The once and present host of NBC's Tonight Show delivered a one-two punch to the network Monday night - less than subtle hints that they weren't happy with NBC's decision to move Leno from primetime to late night and push O'Brien back past midnight.

"I leave NBC's prime time the way I found it-a total disaster," Leno said.

"I could move to a better business with classier people - like hard-core porn," O'Brien said.

But this afternoon, O'Brien dropped the other shoe - right on NBC's head.

In a letter addressed to "People of Earth," O'Brien - who took over the show just seven months ago after five years as Leno's heir - declared: "I cannot participate in what I honestly believe is [the] destruction of 'The Tonight Show.'"

He expressed the hope that he and NBC could resolve their differences "and do a show for a company that values our work."

O'Brien's challenge is the latest blow to NBC, reports CBS News' Jeff Greenfield. Mired in fourth place in primetime, they'd moved Jay Leno to 10 p.m. because his show is far cheaper to produce than scripted drama - some $400,000 per episode compared with $1.2 million for "Law and Order." But the sinking ratings for Leno - 5.3 million viewers compared with the 8 million his predecessors drew - dragged down the late-night newscasts of NBC's affiliates, the source of some 40 percent of the station's revenues.

"The affiliates were screaming," said Washington Post media reporter Howard Kurtz.

And the move cost "The Tonight Show" almost half of its audience - pushing the show into second and even third place behind David Letterman and "Nightline." That's a huge financial blow to NBC - and a blow to one of its key traditions.

NBC invented late-night TV in the middle of the last century. And - from Steve Allen to Jack Paar to Johnny Carson to Leno - NBC has dominated the time slot. The cost of this misadventure - Leno to prime time, O'Brien to "Tonight" - has been estimated at some $200 million.

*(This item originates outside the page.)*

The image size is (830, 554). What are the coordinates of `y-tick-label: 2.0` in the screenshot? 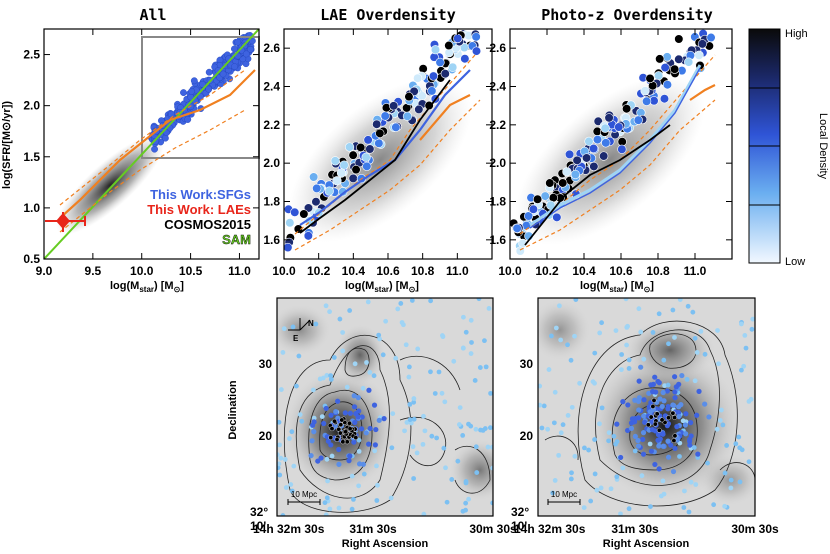 It's located at (32, 106). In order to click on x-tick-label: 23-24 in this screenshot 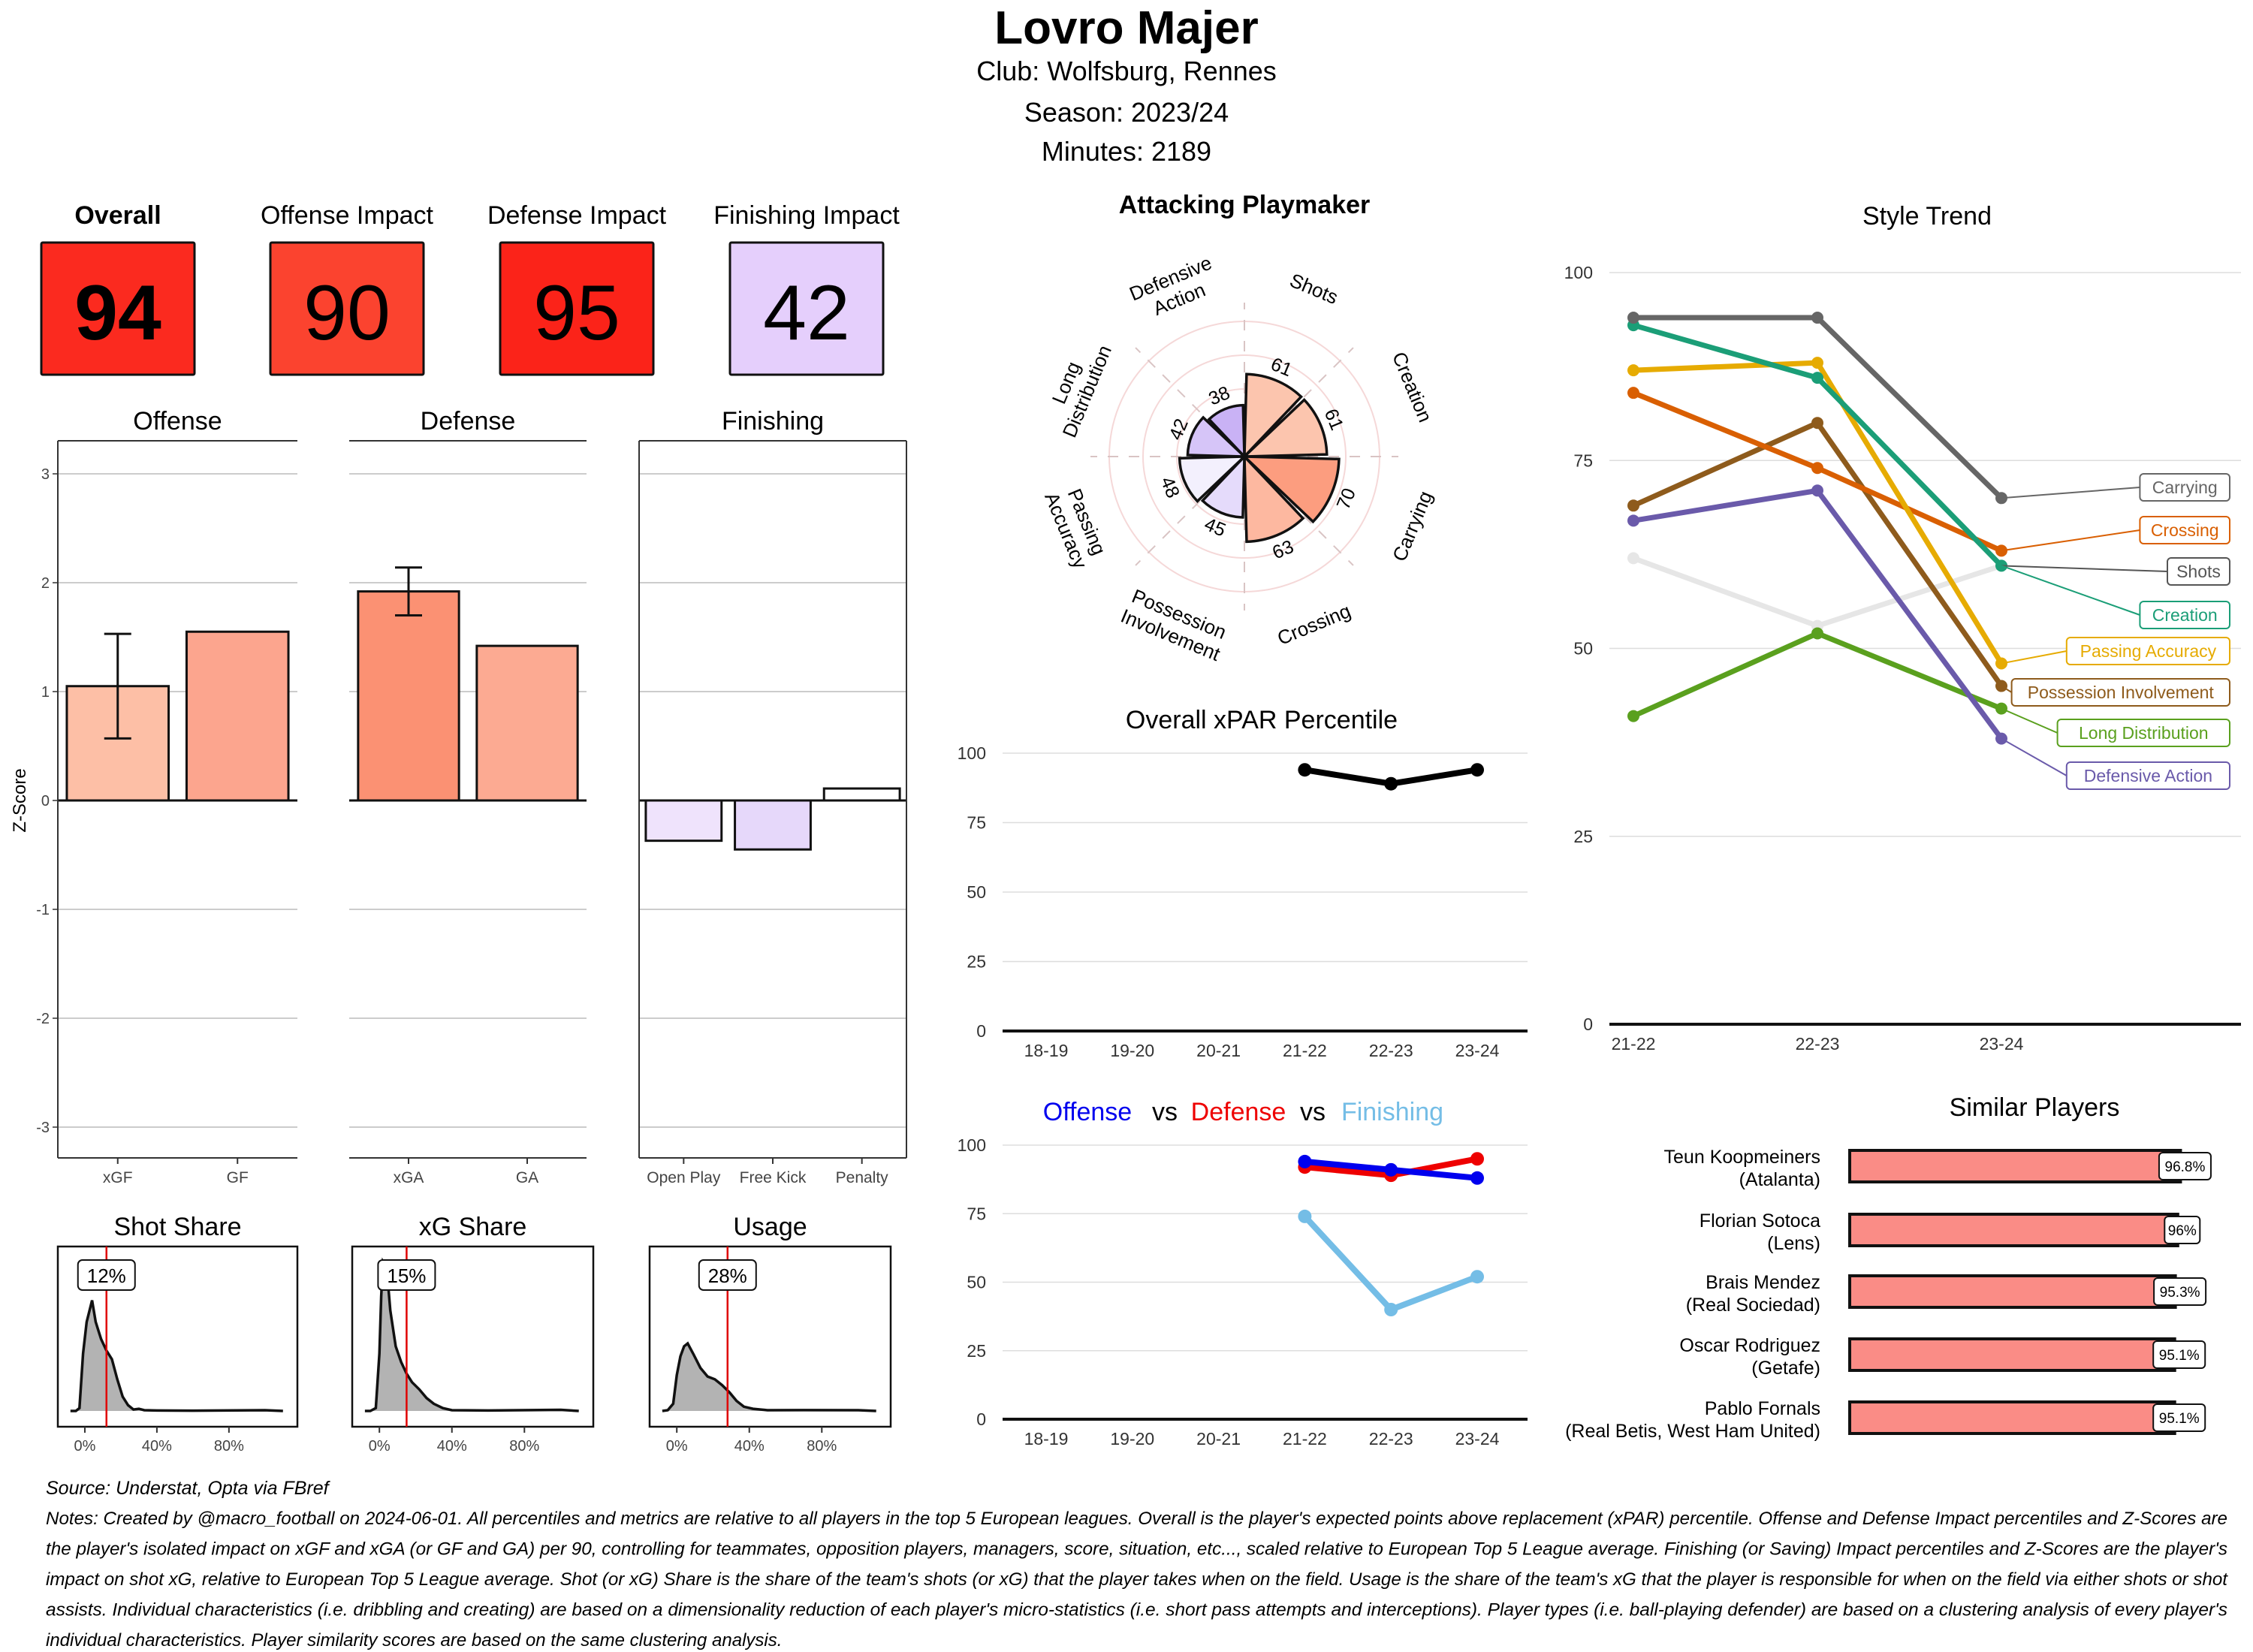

A host of questions surrounds this latest move by the late-night host. Does Conan's contract allow him to walk away from NBC? Would the network owe him millions if he did? Would he find a home on FOX or in late-night syndication? What seems clearer is that if NBC wanted to make a show out of this train wreck, they could just borrow a title from an old reality show: call it "The Fear Factor."